SOURCE MATERIAL:
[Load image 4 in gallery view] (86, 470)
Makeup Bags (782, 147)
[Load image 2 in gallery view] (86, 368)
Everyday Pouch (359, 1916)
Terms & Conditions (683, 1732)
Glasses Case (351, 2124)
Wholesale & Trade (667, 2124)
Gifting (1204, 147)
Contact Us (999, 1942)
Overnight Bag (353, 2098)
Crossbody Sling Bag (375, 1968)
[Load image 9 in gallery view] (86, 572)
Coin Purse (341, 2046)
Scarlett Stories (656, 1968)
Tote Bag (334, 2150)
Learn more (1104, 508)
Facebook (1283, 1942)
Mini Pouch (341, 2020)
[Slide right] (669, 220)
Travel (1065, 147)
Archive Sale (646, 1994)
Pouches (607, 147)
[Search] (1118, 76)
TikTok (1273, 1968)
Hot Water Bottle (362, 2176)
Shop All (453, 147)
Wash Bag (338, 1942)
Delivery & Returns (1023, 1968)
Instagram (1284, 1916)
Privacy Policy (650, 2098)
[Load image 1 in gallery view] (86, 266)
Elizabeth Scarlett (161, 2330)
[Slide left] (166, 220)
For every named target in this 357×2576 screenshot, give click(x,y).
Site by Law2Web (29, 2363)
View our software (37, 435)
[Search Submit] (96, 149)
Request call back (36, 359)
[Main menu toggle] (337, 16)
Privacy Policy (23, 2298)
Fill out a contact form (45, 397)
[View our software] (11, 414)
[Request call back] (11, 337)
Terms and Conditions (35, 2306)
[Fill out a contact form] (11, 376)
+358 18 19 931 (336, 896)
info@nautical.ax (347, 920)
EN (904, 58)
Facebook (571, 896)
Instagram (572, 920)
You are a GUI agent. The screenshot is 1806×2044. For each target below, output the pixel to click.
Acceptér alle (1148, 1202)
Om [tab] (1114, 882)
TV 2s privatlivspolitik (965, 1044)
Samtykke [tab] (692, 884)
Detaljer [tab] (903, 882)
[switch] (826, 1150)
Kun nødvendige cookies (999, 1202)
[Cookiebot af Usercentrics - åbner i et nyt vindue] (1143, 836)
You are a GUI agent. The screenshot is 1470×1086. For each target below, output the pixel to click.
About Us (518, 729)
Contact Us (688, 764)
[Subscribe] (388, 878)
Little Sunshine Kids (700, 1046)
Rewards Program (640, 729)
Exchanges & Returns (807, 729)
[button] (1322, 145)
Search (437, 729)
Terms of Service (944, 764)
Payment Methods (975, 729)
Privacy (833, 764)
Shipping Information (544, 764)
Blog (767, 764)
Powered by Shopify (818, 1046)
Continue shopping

PROBLEM:
From the line holding "Travel (1065, 147)" through the final line of the data above, copy every line exactly as written. Include nothing else.

SOLUTION TO THE PROBLEM:
Travel (1065, 147)
Archive Sale (646, 1994)
Pouches (607, 147)
[Search] (1118, 76)
TikTok (1273, 1968)
Hot Water Bottle (362, 2176)
Shop All (453, 147)
Wash Bag (338, 1942)
Delivery & Returns (1023, 1968)
Instagram (1284, 1916)
Privacy Policy (650, 2098)
[Load image 1 in gallery view] (86, 266)
Elizabeth Scarlett (161, 2330)
[Slide left] (166, 220)
For every named target in this 357×2576 screenshot, give click(x,y).
Site by Law2Web (29, 2363)
View our software (37, 435)
[Search Submit] (96, 149)
Request call back (36, 359)
[Main menu toggle] (337, 16)
Privacy Policy (23, 2298)
Fill out a contact form (45, 397)
[View our software] (11, 414)
[Request call back] (11, 337)
Terms and Conditions (35, 2306)
[Fill out a contact form] (11, 376)
+358 18 19 931 (336, 896)
info@nautical.ax (347, 920)
EN (904, 58)
Facebook (571, 896)
Instagram (572, 920)
You are a GUI agent. The screenshot is 1806×2044. For each target below, output the pixel to click.
Acceptér alle (1148, 1202)
Om [tab] (1114, 882)
TV 2s privatlivspolitik (965, 1044)
Samtykke [tab] (692, 884)
Detaljer [tab] (903, 882)
[switch] (826, 1150)
Kun nødvendige cookies (999, 1202)
[Cookiebot af Usercentrics - åbner i et nyt vindue] (1143, 836)
You are a GUI agent. The screenshot is 1470×1086. For each target below, output the pixel to click.
About Us (518, 729)
Contact Us (688, 764)
[Subscribe] (388, 878)
Little Sunshine Kids (700, 1046)
Rewards Program (640, 729)
Exchanges & Returns (807, 729)
[button] (1322, 145)
Search (437, 729)
Terms of Service (944, 764)
Payment Methods (975, 729)
Privacy (833, 764)
Shipping Information (544, 764)
Blog (767, 764)
Powered by Shopify (818, 1046)
Continue shopping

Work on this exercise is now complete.